YOUR OBJECTIVE: Write out the stretch of lines below that begins at the line with "Policies main menu" and ends at the line with "Task: Select Notebook instances in sidebar", including both, exactly as given and nothing more.

Collected data entries
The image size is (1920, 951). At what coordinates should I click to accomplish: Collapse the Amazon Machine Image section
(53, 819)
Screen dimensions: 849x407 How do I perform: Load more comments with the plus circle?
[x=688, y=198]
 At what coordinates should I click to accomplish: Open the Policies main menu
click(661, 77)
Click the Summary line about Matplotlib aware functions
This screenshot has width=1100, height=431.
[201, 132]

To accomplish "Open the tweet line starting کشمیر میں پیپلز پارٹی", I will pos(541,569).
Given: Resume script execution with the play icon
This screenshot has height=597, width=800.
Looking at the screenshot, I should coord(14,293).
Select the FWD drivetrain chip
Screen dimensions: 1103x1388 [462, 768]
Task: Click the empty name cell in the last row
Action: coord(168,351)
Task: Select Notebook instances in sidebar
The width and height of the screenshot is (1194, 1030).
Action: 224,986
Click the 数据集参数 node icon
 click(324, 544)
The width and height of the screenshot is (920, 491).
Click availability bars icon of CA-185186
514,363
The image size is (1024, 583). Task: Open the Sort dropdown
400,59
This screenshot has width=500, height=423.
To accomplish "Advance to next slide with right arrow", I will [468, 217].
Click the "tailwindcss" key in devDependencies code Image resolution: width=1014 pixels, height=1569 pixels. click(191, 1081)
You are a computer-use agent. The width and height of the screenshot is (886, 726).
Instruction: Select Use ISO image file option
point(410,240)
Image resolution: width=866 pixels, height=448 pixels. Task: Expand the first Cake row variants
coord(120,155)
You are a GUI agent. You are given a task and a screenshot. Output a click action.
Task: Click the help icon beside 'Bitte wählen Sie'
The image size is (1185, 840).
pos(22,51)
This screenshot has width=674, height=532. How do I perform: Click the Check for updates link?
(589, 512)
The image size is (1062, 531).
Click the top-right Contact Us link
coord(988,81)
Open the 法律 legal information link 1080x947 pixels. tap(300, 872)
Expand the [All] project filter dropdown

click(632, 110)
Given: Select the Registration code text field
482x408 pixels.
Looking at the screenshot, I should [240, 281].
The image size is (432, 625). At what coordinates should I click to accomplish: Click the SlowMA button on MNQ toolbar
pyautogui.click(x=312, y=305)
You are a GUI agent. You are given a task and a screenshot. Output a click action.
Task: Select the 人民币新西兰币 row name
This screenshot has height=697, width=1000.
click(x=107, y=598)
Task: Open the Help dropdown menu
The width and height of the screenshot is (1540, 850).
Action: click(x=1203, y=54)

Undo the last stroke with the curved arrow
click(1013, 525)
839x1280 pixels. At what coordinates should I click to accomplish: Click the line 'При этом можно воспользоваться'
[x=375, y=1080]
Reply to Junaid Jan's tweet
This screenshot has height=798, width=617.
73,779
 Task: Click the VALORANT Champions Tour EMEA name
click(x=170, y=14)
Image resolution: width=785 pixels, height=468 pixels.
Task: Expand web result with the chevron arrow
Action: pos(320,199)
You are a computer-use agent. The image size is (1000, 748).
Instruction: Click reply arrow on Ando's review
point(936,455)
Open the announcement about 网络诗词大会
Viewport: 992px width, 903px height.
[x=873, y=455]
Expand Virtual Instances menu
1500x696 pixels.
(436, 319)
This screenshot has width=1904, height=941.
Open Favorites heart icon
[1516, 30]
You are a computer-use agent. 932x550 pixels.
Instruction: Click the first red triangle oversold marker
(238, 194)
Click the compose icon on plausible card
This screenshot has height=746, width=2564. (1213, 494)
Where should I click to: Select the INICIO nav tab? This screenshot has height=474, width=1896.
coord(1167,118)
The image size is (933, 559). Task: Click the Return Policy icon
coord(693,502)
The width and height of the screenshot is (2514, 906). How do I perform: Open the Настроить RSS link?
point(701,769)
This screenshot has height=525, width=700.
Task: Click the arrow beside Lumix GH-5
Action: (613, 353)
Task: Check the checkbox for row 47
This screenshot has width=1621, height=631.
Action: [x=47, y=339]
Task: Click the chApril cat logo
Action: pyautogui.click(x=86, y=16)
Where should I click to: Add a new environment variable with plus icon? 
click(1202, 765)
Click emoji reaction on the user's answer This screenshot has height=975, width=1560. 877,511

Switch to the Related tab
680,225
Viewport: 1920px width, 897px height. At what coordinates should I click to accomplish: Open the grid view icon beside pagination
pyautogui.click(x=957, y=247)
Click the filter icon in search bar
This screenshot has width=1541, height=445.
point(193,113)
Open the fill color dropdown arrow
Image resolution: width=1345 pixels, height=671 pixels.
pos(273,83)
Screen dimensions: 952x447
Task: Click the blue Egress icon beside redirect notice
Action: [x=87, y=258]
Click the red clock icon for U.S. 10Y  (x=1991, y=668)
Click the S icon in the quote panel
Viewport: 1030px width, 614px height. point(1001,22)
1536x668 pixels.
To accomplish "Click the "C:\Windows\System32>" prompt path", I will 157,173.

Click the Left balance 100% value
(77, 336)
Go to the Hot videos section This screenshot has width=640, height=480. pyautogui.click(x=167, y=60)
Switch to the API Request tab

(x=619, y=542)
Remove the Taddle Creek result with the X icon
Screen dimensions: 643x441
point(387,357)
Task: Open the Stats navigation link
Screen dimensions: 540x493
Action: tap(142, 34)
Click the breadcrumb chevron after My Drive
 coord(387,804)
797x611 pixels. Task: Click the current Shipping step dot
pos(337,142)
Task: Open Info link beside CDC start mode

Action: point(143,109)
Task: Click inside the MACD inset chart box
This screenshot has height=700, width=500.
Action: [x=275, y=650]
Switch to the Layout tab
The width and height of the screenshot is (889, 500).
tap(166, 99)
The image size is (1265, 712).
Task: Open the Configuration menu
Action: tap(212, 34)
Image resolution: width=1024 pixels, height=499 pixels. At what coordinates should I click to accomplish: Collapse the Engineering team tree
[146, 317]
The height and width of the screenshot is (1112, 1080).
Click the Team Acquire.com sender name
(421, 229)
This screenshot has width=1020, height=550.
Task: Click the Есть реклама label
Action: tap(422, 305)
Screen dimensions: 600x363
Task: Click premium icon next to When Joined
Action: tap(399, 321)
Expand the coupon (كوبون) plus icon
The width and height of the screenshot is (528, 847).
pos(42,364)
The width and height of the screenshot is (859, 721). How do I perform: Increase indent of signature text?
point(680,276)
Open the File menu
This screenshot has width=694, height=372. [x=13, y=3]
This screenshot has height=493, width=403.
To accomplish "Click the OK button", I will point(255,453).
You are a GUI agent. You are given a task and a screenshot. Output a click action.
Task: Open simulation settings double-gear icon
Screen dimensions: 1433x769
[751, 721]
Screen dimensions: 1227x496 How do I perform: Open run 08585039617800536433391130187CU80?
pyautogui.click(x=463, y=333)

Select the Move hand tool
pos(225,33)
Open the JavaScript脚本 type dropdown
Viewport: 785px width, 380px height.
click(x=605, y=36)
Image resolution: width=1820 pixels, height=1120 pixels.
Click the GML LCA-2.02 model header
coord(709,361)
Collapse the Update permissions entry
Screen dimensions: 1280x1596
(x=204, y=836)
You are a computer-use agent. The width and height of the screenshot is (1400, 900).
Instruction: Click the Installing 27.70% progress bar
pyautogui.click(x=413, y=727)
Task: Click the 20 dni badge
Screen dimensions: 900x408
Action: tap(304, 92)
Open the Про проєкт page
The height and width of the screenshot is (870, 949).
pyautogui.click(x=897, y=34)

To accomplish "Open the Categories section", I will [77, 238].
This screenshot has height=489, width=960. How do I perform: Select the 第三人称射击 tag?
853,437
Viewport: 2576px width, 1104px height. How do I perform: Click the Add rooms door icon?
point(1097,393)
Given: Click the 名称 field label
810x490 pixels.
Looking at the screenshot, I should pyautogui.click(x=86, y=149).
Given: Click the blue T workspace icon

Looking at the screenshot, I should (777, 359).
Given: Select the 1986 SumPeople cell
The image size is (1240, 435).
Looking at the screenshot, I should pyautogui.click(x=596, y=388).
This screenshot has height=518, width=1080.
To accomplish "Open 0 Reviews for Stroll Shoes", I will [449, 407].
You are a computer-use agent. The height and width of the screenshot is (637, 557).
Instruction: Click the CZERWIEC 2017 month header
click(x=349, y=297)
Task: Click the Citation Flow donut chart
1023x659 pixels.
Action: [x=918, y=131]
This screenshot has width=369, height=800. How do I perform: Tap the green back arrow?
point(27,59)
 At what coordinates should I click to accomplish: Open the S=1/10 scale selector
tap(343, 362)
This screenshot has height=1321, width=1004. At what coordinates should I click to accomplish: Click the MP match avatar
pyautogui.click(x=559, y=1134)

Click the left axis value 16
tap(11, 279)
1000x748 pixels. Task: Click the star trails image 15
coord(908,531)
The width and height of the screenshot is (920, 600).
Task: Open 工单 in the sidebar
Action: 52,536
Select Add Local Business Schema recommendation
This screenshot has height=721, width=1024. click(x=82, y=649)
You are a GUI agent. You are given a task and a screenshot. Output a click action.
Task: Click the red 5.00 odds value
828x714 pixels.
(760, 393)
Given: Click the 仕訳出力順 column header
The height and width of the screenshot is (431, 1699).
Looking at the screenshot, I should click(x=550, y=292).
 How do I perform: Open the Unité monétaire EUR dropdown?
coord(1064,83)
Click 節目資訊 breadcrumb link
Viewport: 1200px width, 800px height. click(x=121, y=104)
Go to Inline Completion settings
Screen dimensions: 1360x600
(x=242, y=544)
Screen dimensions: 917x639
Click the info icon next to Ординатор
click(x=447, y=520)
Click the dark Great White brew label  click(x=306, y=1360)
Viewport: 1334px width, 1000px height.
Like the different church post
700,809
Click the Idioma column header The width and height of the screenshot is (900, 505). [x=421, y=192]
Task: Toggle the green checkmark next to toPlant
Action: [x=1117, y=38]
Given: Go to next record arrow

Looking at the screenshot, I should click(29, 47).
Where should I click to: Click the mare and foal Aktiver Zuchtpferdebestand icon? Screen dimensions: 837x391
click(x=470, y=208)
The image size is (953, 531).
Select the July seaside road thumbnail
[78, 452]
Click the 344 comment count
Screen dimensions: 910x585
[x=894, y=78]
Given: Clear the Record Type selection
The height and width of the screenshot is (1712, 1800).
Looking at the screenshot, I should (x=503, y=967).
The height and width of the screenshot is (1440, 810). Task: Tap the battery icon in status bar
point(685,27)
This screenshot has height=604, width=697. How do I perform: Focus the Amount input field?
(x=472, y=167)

ANSWER BOX:
 At what coordinates should I click to accomplish: Open the Policies main menu
click(661, 77)
Click the Summary line about Matplotlib aware functions
This screenshot has width=1100, height=431.
[201, 132]

To accomplish "Open the tweet line starting کشمیر میں پیپلز پارٹی", I will pos(541,569).
Given: Resume script execution with the play icon
This screenshot has height=597, width=800.
Looking at the screenshot, I should coord(14,293).
Select the FWD drivetrain chip
Screen dimensions: 1103x1388 [462, 768]
Task: Click the empty name cell in the last row
Action: coord(168,351)
Task: Select Notebook instances in sidebar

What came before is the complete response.